Sandstone is the most significant rock type in the Natal Group, and extends widely within the Marianhill Formation. Due to its prevalence within the Natal Basin it is widely used as aggregate material. It is therefore important to study the physical properties and their relationship to the mechanical properties. The literature on this topic is rather limited. This study constitutes an investigation of the published data, and the application of self-organizing maps (SOMs) and data-mining techniques to extract new knowledge and yield further insight into the relationships between the petrographic, physical, and mechanical characteristics of sandstone. SOM-based analysis distinguished three clusters of sandstones, based on petrographic, physical, and geotechnical characteristics, which led to the identification of different lithofacies. Significant parameters dictating cluster identification are the type of grain contact, void space, packing density, and amount of silica cement.

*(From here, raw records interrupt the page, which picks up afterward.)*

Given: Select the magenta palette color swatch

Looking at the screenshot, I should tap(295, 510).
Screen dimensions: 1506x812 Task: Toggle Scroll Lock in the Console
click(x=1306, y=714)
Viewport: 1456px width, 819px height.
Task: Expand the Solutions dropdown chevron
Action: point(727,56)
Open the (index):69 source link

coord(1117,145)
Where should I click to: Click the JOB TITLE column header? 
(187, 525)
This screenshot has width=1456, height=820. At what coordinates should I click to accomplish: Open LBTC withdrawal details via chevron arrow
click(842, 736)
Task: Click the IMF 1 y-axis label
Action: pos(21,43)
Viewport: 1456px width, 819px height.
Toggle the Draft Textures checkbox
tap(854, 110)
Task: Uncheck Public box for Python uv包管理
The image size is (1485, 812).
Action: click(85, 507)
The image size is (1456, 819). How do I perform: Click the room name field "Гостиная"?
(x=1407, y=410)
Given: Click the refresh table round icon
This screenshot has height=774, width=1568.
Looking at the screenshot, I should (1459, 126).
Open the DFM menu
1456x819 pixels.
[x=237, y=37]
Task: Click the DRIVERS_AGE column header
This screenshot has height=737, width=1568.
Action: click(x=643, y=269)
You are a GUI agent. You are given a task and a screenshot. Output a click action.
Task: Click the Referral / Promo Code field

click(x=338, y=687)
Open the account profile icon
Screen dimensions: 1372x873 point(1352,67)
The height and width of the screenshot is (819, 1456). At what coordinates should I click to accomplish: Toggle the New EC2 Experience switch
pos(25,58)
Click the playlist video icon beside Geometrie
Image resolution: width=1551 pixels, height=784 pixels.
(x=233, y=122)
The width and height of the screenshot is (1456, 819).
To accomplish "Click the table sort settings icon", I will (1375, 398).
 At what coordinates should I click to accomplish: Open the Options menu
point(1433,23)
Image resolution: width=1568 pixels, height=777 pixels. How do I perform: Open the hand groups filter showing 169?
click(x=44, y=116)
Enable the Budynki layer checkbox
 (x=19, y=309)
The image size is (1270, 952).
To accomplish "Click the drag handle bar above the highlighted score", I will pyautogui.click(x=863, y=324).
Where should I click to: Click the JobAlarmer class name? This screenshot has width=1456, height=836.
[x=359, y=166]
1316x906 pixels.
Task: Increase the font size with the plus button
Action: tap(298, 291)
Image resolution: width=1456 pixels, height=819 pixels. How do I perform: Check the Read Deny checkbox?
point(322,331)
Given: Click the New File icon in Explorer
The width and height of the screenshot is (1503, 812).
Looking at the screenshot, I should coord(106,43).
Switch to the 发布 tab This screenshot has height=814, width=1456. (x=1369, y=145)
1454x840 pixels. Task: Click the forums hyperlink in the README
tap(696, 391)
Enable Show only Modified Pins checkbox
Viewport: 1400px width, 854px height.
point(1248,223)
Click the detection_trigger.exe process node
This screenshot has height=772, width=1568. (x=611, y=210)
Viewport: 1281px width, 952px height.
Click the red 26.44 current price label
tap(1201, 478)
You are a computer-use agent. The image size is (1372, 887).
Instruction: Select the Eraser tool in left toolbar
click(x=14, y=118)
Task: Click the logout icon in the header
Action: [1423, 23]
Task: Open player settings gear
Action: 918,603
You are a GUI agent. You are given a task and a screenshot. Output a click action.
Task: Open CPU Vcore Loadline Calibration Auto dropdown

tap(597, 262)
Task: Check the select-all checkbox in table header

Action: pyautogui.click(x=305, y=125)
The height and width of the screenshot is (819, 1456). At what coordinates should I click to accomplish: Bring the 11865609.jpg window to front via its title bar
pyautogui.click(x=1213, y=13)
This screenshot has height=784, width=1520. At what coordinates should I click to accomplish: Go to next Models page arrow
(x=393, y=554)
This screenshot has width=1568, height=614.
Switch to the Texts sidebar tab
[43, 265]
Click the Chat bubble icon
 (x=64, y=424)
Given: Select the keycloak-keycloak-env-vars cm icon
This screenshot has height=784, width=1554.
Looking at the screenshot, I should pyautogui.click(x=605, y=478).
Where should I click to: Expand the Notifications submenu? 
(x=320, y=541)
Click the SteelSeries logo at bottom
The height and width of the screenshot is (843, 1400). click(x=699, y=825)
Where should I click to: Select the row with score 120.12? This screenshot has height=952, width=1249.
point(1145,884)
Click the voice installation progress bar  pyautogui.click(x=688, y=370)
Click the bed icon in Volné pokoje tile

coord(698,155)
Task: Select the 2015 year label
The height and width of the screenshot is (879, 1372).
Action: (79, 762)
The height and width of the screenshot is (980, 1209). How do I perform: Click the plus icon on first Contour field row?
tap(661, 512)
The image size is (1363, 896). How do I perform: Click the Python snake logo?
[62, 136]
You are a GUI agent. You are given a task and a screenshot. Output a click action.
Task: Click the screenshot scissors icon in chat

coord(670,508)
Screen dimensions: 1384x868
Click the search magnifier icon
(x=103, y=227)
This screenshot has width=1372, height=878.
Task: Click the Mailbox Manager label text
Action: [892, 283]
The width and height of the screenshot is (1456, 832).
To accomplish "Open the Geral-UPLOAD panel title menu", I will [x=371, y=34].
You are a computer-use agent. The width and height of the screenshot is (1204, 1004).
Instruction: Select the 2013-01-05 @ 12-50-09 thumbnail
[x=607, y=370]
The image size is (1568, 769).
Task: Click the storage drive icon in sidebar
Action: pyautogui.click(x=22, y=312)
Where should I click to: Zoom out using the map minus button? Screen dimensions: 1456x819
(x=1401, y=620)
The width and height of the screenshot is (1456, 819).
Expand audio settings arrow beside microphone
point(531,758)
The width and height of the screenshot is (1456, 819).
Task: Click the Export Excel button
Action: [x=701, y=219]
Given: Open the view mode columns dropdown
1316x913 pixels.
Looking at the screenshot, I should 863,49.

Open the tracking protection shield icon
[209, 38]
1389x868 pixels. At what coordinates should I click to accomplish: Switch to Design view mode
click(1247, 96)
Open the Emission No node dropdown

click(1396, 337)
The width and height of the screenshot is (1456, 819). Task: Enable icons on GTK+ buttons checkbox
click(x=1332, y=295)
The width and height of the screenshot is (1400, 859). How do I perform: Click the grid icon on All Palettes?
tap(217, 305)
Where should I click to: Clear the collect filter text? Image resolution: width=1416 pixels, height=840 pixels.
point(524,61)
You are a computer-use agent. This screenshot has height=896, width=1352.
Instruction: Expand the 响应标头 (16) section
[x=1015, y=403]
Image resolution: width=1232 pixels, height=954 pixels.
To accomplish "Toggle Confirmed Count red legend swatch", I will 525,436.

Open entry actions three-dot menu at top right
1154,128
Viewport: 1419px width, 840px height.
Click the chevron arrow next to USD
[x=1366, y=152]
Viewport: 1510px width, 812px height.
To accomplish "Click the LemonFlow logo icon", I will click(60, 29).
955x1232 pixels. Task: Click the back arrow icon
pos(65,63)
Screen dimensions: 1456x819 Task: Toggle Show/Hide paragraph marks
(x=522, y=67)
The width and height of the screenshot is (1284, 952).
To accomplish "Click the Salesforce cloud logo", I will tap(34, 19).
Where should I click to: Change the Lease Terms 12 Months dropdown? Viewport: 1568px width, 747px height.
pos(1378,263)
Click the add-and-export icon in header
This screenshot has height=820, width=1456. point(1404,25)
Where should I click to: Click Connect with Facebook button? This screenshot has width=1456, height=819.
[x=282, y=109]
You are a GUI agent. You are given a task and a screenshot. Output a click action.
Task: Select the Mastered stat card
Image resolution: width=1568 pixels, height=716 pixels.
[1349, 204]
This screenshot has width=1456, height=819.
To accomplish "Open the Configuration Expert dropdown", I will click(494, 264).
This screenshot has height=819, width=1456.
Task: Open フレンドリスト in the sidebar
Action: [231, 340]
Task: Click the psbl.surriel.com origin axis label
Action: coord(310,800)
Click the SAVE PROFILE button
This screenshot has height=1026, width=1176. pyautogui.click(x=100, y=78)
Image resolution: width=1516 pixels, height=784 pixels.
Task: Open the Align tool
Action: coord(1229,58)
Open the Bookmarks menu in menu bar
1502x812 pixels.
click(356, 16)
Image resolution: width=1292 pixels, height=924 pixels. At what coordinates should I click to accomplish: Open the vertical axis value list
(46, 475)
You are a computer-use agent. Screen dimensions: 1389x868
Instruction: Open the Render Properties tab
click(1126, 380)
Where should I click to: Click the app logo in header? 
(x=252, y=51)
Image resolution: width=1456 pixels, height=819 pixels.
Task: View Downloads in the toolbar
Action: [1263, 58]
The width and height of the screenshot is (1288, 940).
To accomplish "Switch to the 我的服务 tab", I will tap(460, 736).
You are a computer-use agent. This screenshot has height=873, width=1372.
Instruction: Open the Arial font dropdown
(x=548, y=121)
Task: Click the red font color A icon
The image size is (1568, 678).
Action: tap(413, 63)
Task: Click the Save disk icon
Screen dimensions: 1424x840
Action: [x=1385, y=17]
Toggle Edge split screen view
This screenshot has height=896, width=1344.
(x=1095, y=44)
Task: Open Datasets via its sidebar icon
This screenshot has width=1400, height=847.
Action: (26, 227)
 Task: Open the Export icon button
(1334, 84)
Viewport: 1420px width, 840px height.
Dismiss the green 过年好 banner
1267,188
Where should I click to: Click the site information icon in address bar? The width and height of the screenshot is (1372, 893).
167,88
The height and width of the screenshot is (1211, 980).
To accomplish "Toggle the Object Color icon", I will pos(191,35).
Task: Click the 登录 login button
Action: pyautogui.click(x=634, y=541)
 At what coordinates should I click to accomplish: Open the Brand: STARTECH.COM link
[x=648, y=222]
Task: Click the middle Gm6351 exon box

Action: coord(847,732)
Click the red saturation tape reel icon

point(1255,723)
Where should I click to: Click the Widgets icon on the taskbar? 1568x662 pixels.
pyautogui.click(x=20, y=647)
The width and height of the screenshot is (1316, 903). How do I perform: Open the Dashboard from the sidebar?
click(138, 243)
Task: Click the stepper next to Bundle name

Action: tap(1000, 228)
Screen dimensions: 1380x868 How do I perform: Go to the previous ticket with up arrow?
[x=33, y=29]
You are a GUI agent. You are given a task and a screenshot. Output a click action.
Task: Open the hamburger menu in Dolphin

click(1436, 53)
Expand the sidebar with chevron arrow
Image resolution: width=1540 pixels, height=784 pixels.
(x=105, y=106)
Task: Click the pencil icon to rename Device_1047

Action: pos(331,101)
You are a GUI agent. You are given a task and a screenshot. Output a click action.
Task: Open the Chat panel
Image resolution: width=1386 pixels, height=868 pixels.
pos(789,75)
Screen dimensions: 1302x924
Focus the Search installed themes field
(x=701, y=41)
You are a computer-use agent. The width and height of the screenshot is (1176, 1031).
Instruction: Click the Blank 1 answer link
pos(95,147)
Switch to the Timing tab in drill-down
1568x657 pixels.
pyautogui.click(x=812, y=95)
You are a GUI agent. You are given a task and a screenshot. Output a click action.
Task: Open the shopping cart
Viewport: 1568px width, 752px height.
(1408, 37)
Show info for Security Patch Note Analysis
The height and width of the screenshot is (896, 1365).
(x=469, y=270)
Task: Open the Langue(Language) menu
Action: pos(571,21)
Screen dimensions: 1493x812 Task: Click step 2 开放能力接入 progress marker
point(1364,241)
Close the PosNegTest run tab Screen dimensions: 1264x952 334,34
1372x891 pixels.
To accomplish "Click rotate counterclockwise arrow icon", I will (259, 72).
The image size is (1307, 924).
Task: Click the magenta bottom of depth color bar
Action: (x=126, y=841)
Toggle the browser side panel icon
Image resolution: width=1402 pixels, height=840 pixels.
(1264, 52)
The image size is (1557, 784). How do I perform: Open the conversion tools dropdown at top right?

The sandstones studied fall under the Natal Group, which is a succession of reddish-grey sandstones with subordinate siltstones, shales, and conglomerates, regarded as a molasse deposit that accumulated 490 Ma ago (Thomas et al., 1992). The great majority of the sediments of the Natal Group were deposited in a fluvial environment and represent a terrestrial succession, interrupted by occasional shallow marine transgressions during which quartz arenites were deposited, Marshall (1994). The thickness of the Group ranges from 45 to 600 m, of which the Newspaper Member comprises some 80%. Marshal (1994), recognized two formations within the Natal Group, the lower Durban Formation and the upper Marianhill Formation, which is subdivided into three members; from oldest to youngest the Tullini, Newspaper, and Westville members. The Newspaper Member comprises 90% of the Marianhill Formation and occurs over the whole of the Natal Group basin. The most important sedimentary feature is the planar cross-bedding.